• Required work:
Going down the data below, set down exactly the line with "Print the figure" and each line after it through the line with "You are a computer-use agent. This"; no other lines.

• Recorded information:
——

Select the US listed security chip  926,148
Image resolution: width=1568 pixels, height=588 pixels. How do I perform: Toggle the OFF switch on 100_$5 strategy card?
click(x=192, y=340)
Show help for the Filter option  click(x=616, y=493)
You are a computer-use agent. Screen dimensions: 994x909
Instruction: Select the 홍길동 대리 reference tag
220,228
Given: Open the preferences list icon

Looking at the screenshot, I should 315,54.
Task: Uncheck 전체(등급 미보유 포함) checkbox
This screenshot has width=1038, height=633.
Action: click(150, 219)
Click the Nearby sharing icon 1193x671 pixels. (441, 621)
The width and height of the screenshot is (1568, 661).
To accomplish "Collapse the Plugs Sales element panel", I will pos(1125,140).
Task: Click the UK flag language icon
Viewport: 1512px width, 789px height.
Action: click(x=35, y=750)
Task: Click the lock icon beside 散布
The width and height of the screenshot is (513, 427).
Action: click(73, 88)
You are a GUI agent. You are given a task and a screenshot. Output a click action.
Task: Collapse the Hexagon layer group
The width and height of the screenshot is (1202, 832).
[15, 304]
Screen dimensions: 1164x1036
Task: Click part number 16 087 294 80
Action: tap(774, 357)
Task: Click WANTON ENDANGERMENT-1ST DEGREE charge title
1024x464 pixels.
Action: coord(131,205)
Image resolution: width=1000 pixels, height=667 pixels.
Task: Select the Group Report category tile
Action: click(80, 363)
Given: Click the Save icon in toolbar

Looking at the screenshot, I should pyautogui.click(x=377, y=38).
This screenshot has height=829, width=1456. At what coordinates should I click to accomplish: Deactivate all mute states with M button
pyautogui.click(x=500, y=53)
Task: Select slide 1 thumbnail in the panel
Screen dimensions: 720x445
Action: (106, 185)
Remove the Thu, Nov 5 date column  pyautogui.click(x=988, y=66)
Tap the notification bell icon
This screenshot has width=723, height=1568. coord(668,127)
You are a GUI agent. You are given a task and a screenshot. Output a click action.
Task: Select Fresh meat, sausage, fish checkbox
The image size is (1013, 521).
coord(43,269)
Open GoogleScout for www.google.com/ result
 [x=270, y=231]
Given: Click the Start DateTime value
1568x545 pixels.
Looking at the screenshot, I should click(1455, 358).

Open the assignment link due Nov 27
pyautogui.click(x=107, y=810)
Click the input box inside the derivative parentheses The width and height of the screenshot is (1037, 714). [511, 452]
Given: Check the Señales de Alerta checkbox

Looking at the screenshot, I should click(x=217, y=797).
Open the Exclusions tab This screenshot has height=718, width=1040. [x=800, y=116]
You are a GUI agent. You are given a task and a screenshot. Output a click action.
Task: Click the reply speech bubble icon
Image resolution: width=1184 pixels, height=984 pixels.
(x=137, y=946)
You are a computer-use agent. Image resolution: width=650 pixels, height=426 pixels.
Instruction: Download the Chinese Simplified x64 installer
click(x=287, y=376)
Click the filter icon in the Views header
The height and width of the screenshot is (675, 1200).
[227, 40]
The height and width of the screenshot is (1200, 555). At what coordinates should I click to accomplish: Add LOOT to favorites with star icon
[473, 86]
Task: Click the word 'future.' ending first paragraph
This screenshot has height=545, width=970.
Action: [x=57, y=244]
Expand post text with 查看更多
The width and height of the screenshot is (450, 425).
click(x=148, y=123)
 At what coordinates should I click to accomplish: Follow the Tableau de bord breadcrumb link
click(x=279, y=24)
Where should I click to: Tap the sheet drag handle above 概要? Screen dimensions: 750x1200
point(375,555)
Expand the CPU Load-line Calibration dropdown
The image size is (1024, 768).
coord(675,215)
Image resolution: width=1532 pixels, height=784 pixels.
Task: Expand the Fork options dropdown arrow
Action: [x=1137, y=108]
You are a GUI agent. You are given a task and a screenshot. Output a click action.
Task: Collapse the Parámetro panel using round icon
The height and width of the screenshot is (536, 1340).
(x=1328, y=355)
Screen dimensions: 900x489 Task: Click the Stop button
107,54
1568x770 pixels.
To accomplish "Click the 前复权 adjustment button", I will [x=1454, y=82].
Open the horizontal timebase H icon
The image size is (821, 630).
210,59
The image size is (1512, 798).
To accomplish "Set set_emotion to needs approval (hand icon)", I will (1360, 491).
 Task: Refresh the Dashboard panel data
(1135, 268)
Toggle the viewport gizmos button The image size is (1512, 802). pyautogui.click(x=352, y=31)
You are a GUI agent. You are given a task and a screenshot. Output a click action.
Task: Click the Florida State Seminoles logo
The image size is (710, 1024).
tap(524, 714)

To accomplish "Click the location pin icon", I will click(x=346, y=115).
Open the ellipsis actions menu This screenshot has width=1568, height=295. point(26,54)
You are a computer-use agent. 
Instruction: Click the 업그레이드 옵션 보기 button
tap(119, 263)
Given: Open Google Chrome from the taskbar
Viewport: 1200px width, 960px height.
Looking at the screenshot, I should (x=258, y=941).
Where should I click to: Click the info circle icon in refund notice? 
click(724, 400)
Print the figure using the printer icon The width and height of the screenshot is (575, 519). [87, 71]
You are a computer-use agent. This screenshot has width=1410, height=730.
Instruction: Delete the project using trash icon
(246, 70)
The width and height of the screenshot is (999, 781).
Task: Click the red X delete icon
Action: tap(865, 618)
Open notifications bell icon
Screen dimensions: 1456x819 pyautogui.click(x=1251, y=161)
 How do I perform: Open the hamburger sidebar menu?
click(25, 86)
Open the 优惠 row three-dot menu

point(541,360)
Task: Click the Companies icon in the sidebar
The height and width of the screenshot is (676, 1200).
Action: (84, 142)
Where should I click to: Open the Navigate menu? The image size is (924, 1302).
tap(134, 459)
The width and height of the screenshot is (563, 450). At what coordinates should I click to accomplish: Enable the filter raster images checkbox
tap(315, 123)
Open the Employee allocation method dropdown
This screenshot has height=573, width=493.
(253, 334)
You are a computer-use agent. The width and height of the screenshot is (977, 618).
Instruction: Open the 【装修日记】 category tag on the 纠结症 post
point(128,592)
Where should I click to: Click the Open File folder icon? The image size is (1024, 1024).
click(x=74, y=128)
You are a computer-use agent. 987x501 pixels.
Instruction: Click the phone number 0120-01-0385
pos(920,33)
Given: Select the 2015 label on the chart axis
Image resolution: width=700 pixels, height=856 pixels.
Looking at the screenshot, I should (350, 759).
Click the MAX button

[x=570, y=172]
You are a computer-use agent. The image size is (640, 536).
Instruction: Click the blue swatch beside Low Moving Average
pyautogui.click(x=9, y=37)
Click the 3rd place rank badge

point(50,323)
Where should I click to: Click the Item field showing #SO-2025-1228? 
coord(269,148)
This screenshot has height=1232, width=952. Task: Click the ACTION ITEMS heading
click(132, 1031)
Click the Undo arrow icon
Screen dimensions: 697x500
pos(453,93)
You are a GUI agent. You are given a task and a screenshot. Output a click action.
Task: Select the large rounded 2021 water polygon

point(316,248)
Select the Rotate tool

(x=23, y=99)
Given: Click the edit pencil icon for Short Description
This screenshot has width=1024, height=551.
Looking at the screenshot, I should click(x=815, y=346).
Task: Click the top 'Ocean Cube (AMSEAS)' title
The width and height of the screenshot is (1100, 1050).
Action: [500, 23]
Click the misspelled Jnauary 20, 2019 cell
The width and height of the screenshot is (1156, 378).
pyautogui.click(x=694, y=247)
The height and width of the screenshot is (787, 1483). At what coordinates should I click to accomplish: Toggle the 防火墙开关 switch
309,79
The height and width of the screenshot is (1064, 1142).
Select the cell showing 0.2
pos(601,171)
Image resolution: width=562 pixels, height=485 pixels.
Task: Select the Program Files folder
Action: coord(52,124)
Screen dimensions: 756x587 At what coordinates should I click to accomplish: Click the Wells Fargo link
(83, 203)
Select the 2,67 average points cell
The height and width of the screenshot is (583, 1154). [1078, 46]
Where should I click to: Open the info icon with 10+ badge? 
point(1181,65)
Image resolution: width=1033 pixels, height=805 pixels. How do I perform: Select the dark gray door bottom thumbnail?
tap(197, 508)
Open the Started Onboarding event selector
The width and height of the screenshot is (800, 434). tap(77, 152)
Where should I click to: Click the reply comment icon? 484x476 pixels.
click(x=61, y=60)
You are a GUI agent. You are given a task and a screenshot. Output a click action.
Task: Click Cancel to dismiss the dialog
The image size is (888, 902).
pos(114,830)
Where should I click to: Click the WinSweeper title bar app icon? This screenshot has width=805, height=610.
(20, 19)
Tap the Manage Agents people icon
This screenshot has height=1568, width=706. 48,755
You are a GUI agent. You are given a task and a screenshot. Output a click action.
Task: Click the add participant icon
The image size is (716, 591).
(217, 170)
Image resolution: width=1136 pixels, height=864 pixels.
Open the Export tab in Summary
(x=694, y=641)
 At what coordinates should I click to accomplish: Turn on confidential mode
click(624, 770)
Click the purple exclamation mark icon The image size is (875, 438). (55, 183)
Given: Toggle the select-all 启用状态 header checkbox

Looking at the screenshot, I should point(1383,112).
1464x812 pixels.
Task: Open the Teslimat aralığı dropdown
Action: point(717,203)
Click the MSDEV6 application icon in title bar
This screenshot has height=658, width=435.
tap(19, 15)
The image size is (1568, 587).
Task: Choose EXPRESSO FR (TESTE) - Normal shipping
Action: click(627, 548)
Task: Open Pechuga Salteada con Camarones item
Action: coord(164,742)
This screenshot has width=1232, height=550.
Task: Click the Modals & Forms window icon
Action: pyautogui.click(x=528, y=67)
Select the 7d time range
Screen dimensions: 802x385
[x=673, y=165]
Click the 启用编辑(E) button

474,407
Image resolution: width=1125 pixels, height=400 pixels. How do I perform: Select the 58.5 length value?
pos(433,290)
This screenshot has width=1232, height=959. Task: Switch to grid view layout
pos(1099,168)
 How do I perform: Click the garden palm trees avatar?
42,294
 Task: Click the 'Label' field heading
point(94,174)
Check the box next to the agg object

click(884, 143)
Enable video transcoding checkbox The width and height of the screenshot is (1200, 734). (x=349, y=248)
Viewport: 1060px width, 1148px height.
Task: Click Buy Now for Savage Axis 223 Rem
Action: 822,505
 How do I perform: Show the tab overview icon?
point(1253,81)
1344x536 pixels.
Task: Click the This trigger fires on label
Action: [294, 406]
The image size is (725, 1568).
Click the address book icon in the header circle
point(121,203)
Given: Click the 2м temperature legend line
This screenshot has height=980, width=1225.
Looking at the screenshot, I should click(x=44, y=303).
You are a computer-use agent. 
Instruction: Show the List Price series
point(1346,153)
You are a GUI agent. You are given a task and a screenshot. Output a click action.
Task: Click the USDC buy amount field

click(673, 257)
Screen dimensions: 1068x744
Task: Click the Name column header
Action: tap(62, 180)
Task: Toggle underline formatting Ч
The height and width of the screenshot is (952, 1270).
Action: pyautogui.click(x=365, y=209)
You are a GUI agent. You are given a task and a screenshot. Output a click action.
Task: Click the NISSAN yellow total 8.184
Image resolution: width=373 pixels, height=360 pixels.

——

• Response to the exercise:
Print the figure using the printer icon The width and height of the screenshot is (575, 519). [87, 71]
You are a computer-use agent. This screenshot has width=1410, height=730.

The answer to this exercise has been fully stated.